As the world undergoes the ongoing transformation from dependence on fossil fuels to low-carbon economies, it has become imperative to ensure the labor force is prepared for the future we want. What is that future? Globally, we have come to a consensus on our need to establish a more sustainable world. Having agreed to the 17 Sustainable Development Goals (SDGs) and the ambitious targets of the Paris Climate Agreement, member states of the UN know where we need to go. Continuing to bring communities out of poverty, improving global health, enriching education and other social outcomes, and, perhaps most importantly, staying within critical climate targets that promote human survival, are universally accepted as our global goals.
Yet, consensus is not enough. It has become increasingly clear that to achieve our goals, we require market transitions and a shifting of the labor force to jobs that create more sustainable outcomes. Carbon heavy industries such as energy, agriculture, and consumer goods require a rethinking of current methods of production and delivery. This calls for greater attention to the training and support given to people to perform their work sustainably, or to transition to more sustainable jobs and industries.
These topics were addressed recently at the edX Global Forum convened in Washington D.C. from October 2-4. In a session co-facilitated with the International Monetary Fund (IMF), the SDG Academy discussed the value of upskilling the current workforce, and doing it at scale. Jessica Crist, Education Manager for the SDG Academy, summarized this when stating that “the desire to be sustainable exists and the knowledge is out there, but industry workers do not have the necessary skills to make this a reality.”

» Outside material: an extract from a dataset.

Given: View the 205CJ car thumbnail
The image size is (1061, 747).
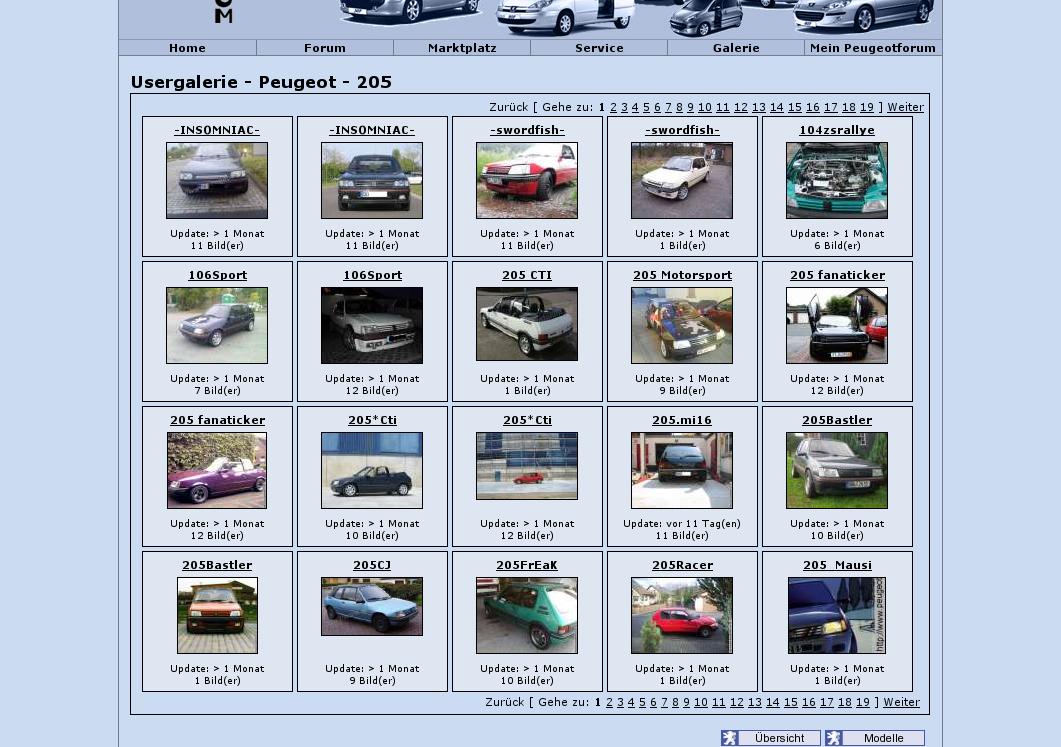Looking at the screenshot, I should [372, 606].
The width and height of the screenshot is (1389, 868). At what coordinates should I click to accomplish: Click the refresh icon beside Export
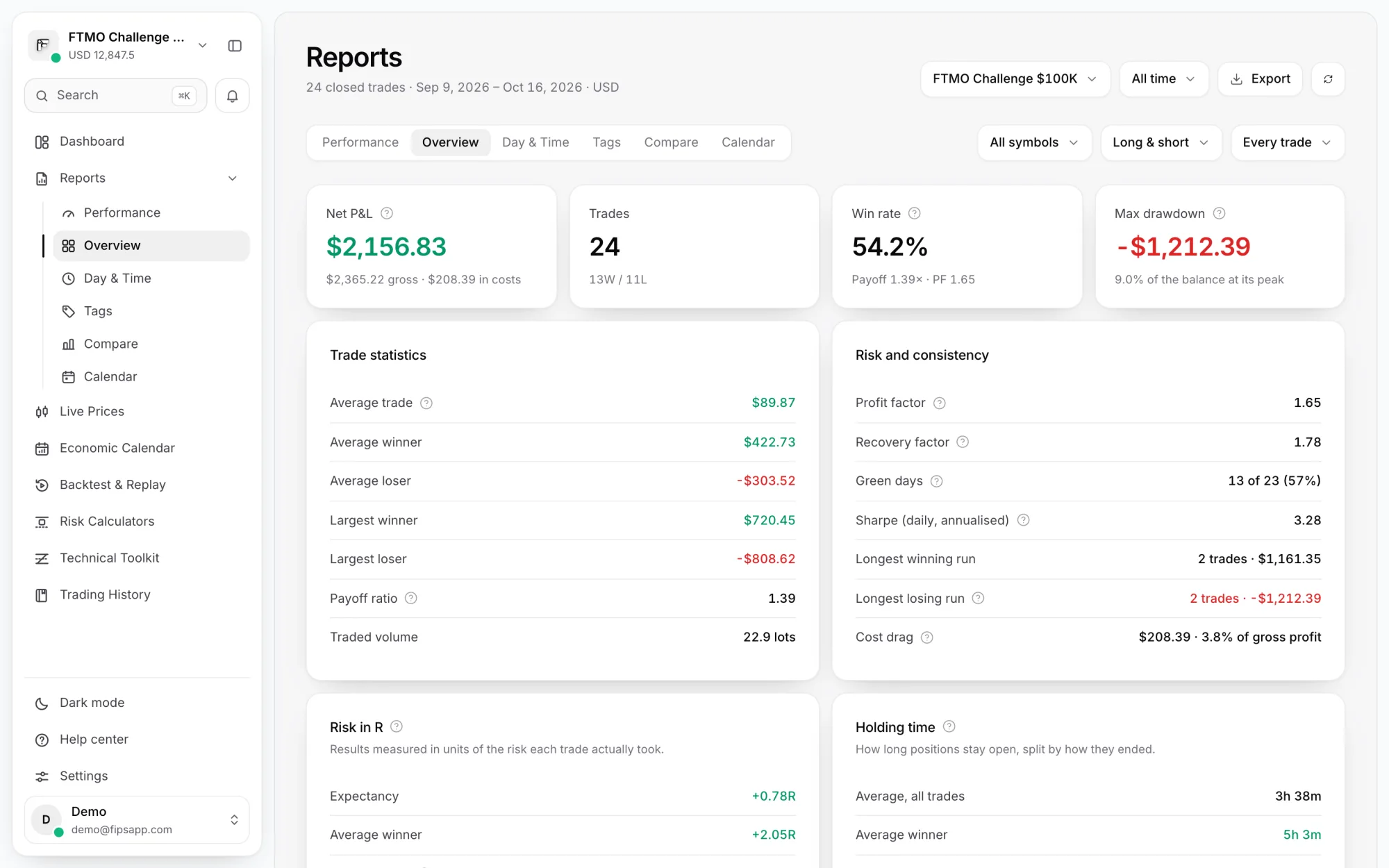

Emphasized was the need to create a truly intergenerational effort and a ‘just transition.’ To meet our climate goals by 2030, we must educate and train the current generation of workers. To continue the progress needed to 2050 and beyond, we must invest in education, develop curricula, and ensure teachers are trained to facilitate learning for sustainable development.
Moreover, the SDG Academy discussed the need for a ‘just transition’ meaning securing workers’ rights and livelihoods as economies shift. The IPCC defines this as “a set of principles, processes and practices that aim to ensure that no people, workers, places, sectors, countries or regions are left behind in the transition from a high-carbon to a low carbon economy.”
To work towards these goals, the SDG Academy has collaborated with edX, one of the world’s premiere providers of massive open online courses (MOOCs), to create training programs offered to the platform’s nearly 40 million users. To date, the SDG Academy has launched three professional certificates and one Masters pathway to serve the need of upskilling for 2030. The professional certificates include: 1. Foundations of Sustainable Development, 2. Sustainable Water Management, and 3. Sustainable Cities and Urban Development. The Masters pathway (in partnership with University College Dublin) allows learners to study at their own pace, an often critical factor in enabling workers to pursue further education, to eventually enroll in an accredited degree program.
Find more about the SDG Academy’s professional certificates here.
Midway through the SDG Agenda, it is evident that progress must be accelerated to achieve our global goals. Deepened support for transitioning labor markets is essential to get the world on a path towards achieving sustainable development, and upskilling the current workforce must become a central focus of how we are facilitating this important transition. The SDG Academy remains grateful to the partnership with edX as we further our work together to promote education and training for the SDGs.